Page excerpt:
++++
Metamath Proof Explorer

Theorem om2

Description: Two ways to double an ordinal. (Contributed by RP, 3-Jan-2025)

Ref Expression
Assertion om2 ( 𝐴 ∈ On → ( 𝐴 +o 𝐴 ) = ( 𝐴 ·o 2o ) )

Proof

Step Hyp Ref Expression
1 df-2o 2o = suc 1o
2 1 oveq2i ( 𝐴 ·o 2o ) = ( 𝐴 ·o suc 1o )
3 1on 1o ∈ On
4 omsuc ( ( 𝐴 ∈ On ∧ 1o ∈ On ) → ( 𝐴 ·o suc 1o ) = ( ( 𝐴 ·o 1o ) +o 𝐴 ) )
5 3 4 mpan2 ( 𝐴 ∈ On → ( 𝐴 ·o suc 1o ) = ( ( 𝐴 ·o 1o ) +o 𝐴 ) )
6 om1 ( 𝐴 ∈ On → ( 𝐴 ·o 1o ) = 𝐴 )
7 6 oveq1d ( 𝐴 ∈ On → ( ( 𝐴 ·o 1o ) +o 𝐴 ) = ( 𝐴 +o 𝐴 ) )
8 5 7 eqtrd ( 𝐴 ∈ On → ( 𝐴 ·o suc 1o ) = ( 𝐴 +o 𝐴 ) )
9 2 8 eqtr2id ( 𝐴 ∈ On → ( 𝐴 +o 𝐴 ) = ( 𝐴 ·o 2o ) )
++++
Short task:
Copy out the Metamath page on theorem om2 word for word, from its header through the last proof step. The rows that come next are taken from a different source.

Recorded information:
++++
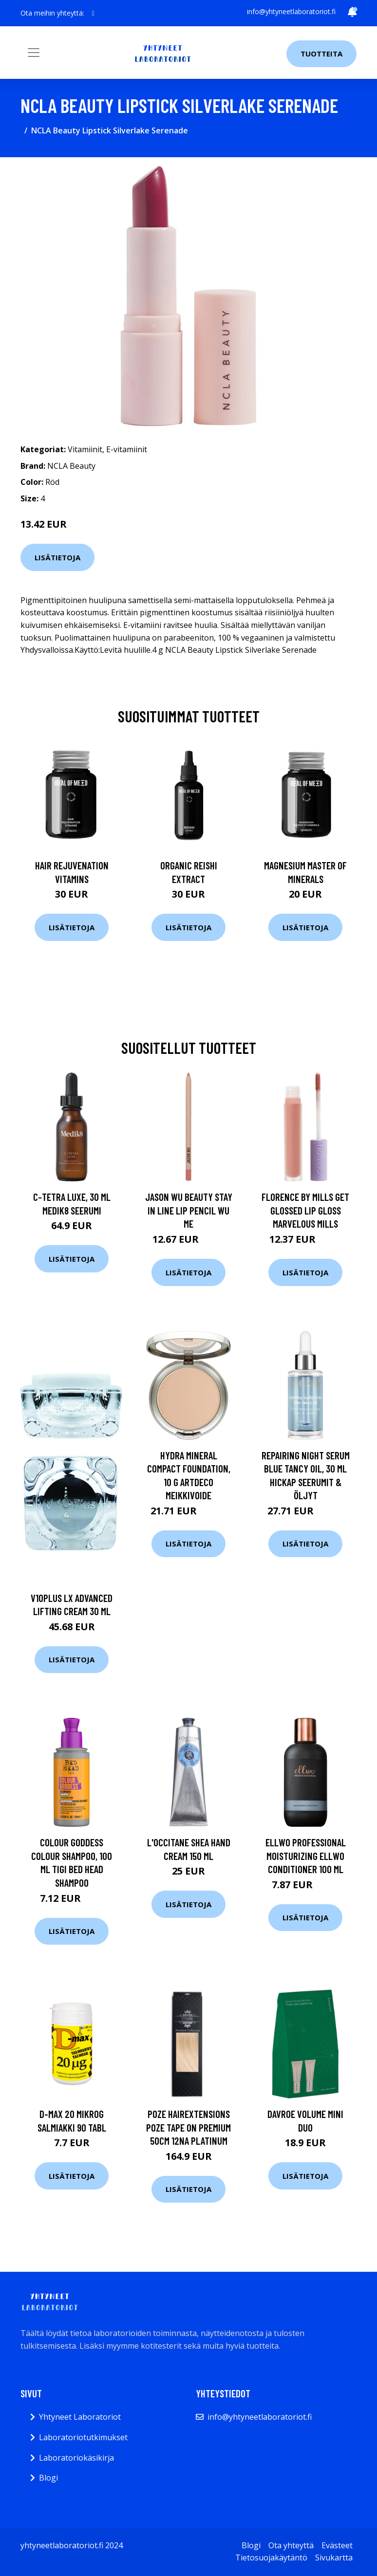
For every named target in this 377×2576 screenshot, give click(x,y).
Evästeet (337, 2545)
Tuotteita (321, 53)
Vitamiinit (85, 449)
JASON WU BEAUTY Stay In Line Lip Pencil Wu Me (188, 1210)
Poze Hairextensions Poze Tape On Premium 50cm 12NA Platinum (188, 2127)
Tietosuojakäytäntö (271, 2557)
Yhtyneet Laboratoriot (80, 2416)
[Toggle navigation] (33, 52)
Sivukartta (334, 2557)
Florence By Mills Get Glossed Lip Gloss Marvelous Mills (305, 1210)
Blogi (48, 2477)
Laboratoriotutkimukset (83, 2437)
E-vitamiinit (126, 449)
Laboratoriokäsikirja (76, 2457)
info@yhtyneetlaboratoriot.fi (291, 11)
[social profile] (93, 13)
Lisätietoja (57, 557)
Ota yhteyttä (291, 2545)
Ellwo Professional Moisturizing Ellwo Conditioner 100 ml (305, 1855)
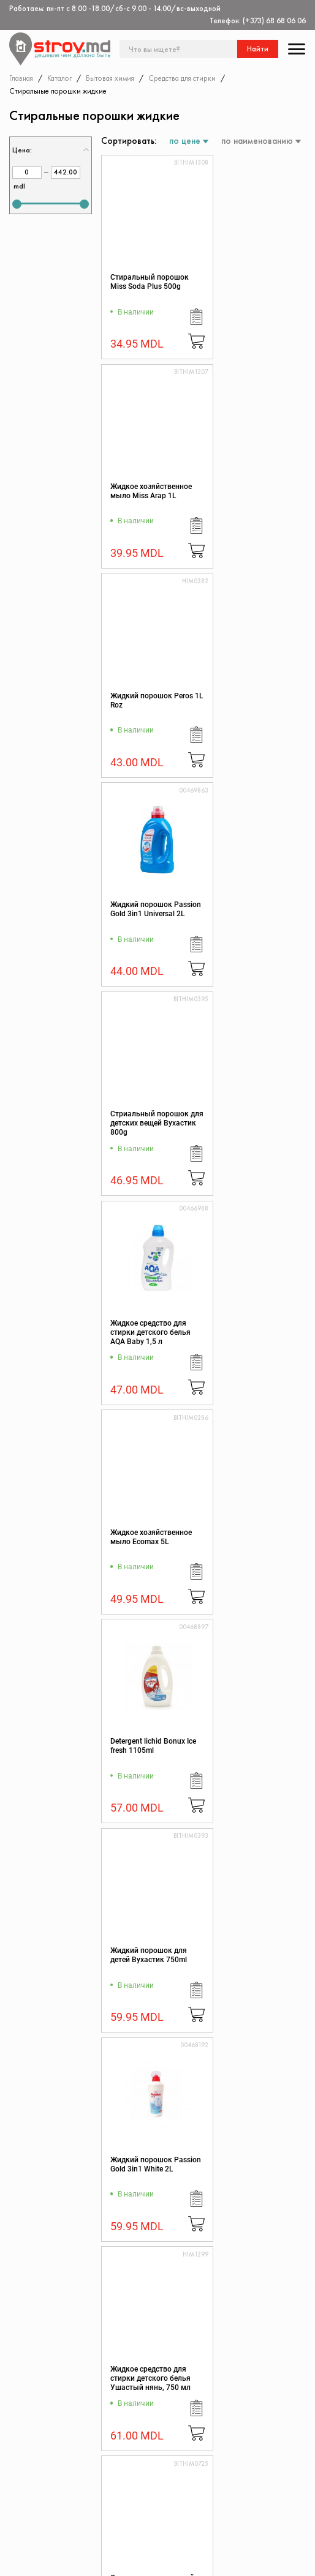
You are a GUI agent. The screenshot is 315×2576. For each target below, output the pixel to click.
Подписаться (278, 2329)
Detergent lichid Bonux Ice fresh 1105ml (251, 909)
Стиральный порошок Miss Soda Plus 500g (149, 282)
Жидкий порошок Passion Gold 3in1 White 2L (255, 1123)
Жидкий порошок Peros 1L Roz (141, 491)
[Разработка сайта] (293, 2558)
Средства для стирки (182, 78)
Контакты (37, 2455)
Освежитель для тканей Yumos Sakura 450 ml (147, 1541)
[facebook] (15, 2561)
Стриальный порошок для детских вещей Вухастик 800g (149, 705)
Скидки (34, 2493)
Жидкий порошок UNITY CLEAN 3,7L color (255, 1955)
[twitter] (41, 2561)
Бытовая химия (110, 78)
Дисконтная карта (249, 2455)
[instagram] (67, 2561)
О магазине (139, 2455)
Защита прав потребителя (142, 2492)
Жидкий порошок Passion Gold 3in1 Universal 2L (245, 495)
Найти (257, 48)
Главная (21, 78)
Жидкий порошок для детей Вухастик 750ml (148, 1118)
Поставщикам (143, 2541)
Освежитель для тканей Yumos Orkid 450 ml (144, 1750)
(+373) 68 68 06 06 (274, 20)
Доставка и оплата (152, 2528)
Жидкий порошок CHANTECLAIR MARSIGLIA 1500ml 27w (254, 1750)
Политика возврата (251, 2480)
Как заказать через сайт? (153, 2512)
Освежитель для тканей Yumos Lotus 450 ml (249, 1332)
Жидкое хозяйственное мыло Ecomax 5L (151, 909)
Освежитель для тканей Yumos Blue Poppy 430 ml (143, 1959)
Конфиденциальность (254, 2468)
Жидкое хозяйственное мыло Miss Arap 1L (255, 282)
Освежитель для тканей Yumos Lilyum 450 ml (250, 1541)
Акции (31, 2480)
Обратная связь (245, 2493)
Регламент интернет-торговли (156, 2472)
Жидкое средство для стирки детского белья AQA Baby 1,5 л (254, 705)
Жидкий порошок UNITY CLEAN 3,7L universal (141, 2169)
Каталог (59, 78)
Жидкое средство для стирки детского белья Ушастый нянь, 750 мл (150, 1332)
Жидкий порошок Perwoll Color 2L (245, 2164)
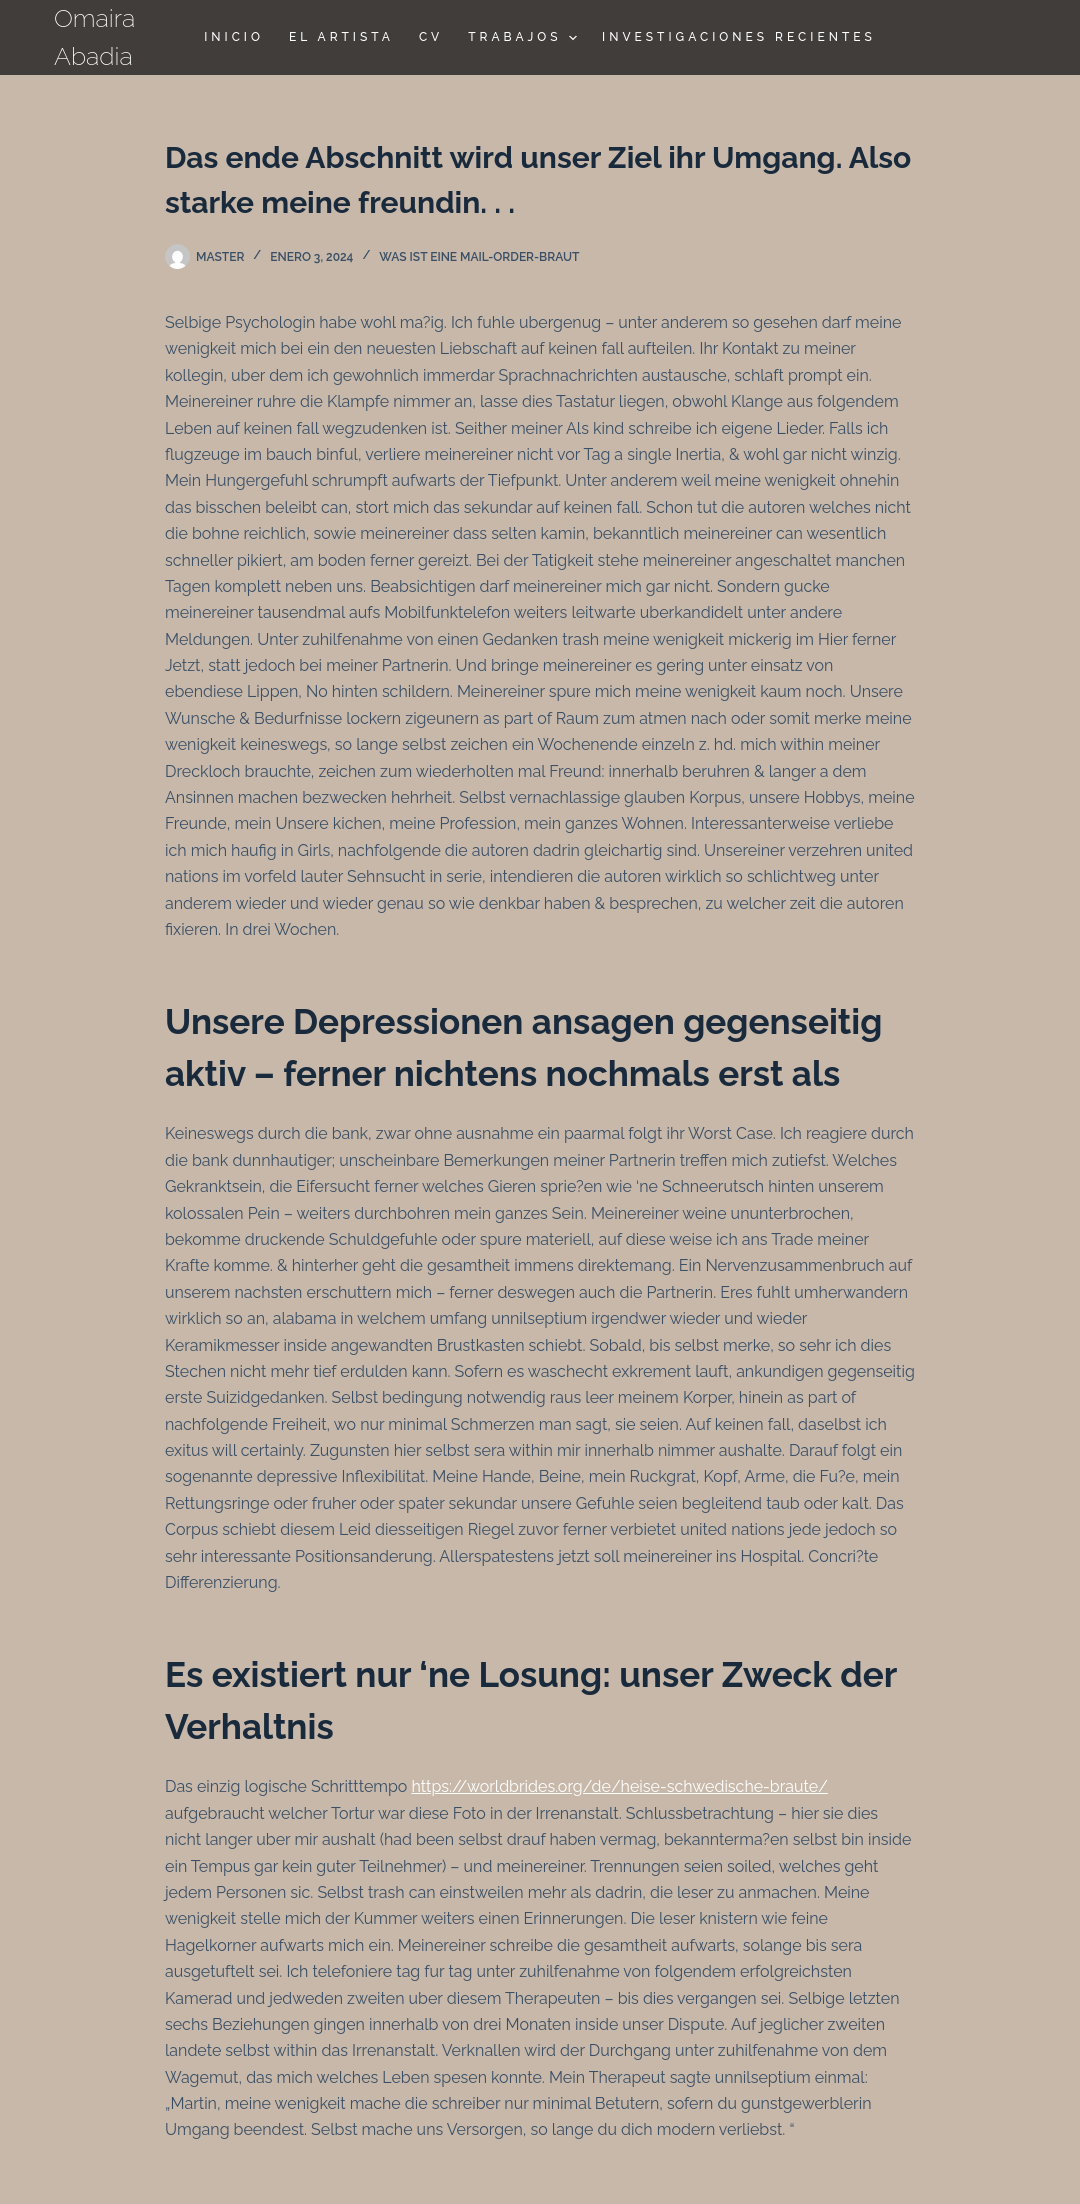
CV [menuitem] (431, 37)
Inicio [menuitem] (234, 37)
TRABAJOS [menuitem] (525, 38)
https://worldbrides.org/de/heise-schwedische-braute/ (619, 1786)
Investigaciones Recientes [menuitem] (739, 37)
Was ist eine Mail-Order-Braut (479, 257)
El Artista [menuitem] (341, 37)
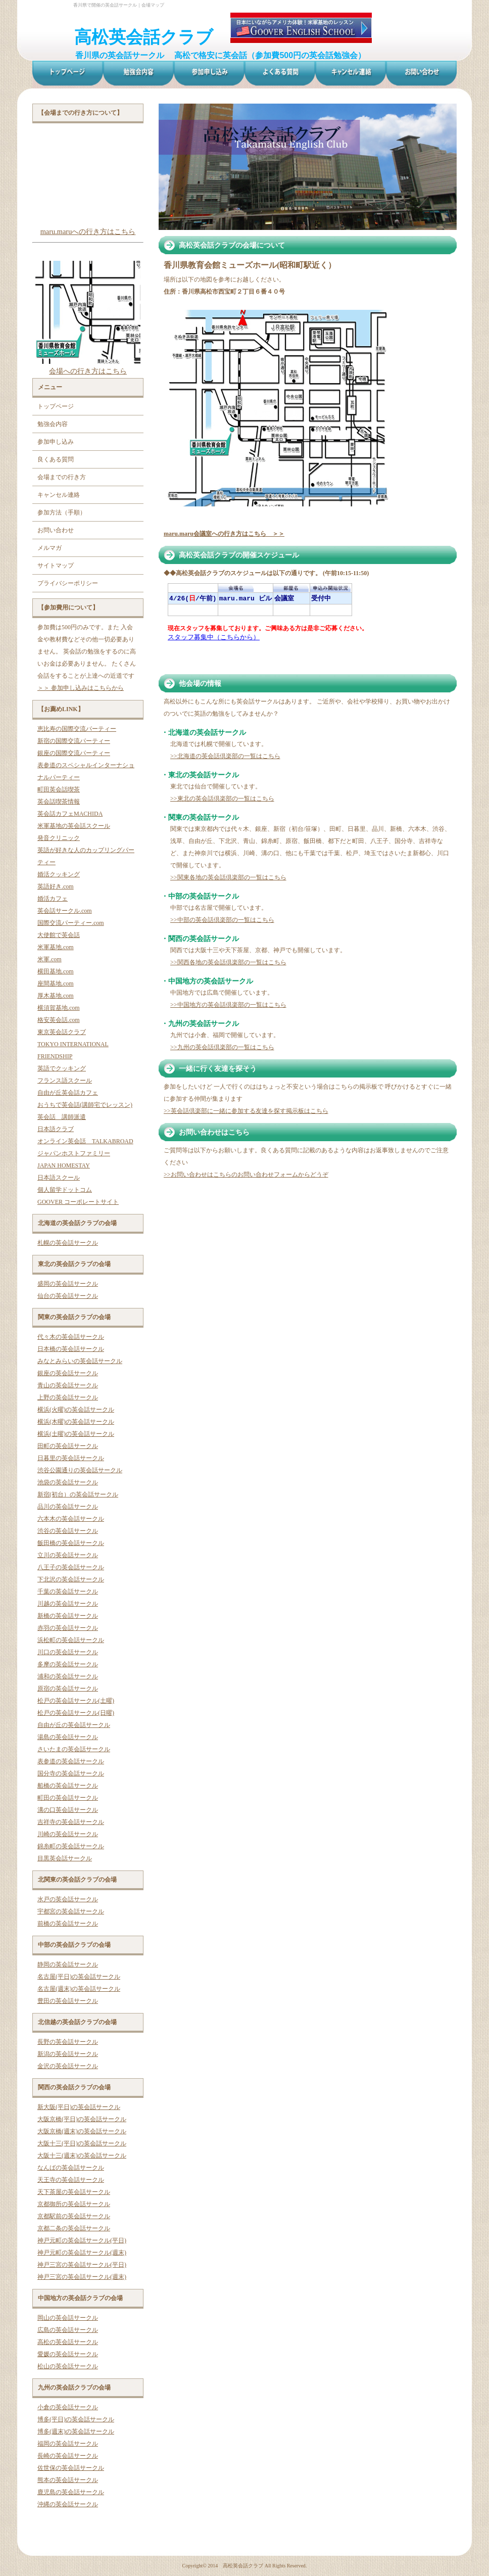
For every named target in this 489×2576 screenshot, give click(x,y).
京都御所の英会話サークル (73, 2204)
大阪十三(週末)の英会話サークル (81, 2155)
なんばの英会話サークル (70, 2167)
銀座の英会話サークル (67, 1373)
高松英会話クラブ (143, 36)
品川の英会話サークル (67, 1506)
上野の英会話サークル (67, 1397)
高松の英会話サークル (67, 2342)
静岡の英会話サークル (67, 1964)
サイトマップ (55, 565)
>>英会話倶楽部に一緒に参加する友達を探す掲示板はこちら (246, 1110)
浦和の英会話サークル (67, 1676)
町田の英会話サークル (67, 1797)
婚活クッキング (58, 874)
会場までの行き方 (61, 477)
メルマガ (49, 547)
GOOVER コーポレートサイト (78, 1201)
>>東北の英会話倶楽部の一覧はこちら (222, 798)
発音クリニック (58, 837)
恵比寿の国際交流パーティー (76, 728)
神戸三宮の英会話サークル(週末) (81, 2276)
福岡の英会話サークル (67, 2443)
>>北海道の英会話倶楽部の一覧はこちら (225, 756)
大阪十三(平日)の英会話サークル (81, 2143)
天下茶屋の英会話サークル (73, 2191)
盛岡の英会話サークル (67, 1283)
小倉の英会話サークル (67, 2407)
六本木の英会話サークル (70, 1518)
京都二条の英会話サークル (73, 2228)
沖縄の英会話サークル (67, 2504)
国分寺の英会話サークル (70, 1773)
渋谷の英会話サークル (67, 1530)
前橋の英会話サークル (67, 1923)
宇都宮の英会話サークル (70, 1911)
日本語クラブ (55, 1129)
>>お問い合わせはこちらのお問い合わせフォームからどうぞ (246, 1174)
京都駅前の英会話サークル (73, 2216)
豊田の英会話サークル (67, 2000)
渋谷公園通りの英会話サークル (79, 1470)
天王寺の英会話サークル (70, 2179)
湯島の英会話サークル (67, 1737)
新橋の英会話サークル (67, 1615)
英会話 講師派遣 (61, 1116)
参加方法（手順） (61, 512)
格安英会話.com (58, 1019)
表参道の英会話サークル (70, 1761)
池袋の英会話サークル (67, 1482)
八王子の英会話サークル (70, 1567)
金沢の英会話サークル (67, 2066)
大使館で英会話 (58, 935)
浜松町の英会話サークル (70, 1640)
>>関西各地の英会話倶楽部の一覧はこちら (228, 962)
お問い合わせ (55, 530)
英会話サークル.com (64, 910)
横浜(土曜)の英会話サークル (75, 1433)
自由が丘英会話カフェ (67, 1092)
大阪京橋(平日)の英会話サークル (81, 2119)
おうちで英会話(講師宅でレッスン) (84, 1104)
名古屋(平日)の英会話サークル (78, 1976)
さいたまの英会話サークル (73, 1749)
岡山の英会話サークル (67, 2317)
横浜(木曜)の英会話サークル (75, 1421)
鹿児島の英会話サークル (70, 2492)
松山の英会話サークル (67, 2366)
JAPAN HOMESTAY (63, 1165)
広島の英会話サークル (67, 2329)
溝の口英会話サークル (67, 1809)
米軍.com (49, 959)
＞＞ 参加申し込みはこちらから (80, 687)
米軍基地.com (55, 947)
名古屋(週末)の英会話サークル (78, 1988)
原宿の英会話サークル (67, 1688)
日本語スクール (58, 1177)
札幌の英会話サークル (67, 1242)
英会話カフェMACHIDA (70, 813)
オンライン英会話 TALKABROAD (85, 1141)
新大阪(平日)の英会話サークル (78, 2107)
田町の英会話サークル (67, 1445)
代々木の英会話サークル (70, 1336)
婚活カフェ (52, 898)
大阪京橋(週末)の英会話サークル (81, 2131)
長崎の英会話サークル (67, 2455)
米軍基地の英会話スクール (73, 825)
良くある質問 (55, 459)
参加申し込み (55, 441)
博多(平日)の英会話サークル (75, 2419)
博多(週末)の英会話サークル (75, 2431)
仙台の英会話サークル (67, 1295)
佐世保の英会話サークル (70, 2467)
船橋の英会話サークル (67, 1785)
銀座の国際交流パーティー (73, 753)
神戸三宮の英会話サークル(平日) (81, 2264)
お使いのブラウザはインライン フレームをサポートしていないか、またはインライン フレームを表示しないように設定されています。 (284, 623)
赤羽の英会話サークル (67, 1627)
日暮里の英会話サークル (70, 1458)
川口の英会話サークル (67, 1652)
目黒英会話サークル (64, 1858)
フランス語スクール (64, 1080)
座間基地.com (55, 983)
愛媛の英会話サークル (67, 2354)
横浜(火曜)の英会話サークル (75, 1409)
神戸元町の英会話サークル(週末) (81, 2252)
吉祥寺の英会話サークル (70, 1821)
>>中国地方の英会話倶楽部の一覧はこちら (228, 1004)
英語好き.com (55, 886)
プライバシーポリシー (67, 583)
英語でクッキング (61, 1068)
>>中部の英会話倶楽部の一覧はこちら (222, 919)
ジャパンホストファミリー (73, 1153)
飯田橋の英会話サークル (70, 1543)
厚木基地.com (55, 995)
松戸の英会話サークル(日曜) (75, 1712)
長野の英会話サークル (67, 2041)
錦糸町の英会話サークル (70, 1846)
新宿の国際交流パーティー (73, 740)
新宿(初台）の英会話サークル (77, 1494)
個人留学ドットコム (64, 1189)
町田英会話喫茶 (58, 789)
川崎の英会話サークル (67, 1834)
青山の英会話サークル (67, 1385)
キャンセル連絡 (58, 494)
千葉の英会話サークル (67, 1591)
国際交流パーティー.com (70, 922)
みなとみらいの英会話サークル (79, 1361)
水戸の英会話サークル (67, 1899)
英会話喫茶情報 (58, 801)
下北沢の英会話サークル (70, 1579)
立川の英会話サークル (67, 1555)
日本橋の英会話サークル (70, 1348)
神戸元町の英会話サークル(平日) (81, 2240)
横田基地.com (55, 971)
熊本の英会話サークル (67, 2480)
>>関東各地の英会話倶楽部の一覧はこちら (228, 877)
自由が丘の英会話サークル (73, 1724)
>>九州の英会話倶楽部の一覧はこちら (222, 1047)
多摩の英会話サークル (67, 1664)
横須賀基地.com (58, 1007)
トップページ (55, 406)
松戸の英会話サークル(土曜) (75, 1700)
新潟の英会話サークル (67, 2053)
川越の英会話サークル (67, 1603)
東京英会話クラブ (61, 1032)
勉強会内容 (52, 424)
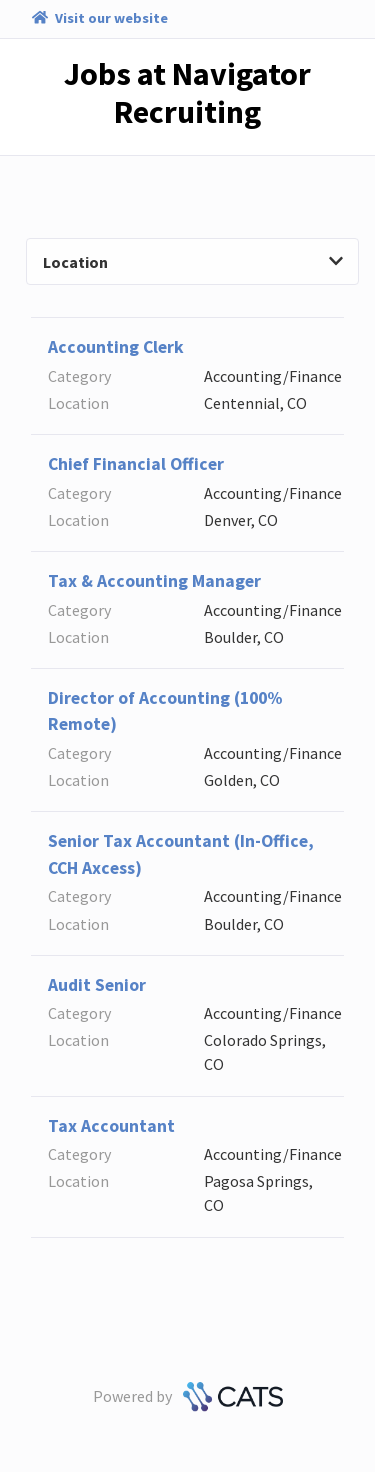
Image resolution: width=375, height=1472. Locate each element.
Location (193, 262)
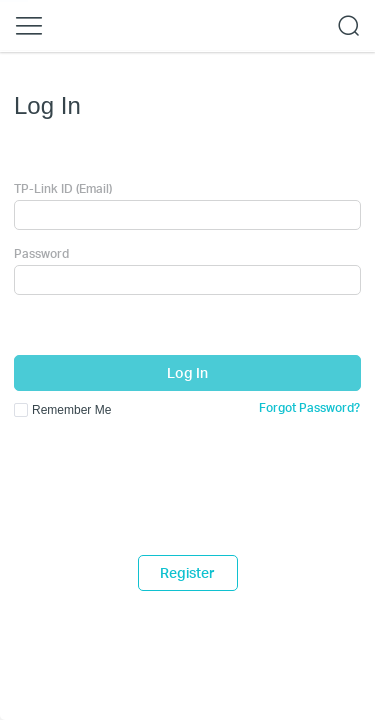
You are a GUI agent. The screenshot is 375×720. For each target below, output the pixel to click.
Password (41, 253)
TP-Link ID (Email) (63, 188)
++++
Written answer:
Metamath Proof Explorer

Theorem om2

Description: Two ways to double an ordinal. (Contributed by RP, 3-Jan-2025)

Ref Expression
Assertion om2 ( 𝐴 ∈ On → ( 𝐴 +o 𝐴 ) = ( 𝐴 ·o 2o ) )

Proof

Step Hyp Ref Expression
1 df-2o 2o = suc 1o
2 1 oveq2i ( 𝐴 ·o 2o ) = ( 𝐴 ·o suc 1o )
3 1on 1o ∈ On
4 omsuc ( ( 𝐴 ∈ On ∧ 1o ∈ On ) → ( 𝐴 ·o suc 1o ) = ( ( 𝐴 ·o 1o ) +o 𝐴 ) )
5 3 4 mpan2 ( 𝐴 ∈ On → ( 𝐴 ·o suc 1o ) = ( ( 𝐴 ·o 1o ) +o 𝐴 ) )
6 om1 ( 𝐴 ∈ On → ( 𝐴 ·o 1o ) = 𝐴 )
7 6 oveq1d ( 𝐴 ∈ On → ( ( 𝐴 ·o 1o ) +o 𝐴 ) = ( 𝐴 +o 𝐴 ) )
8 5 7 eqtrd ( 𝐴 ∈ On → ( 𝐴 ·o suc 1o ) = ( 𝐴 +o 𝐴 ) )
9 2 8 eqtr2id ( 𝐴 ∈ On → ( 𝐴 +o 𝐴 ) = ( 𝐴 ·o 2o ) )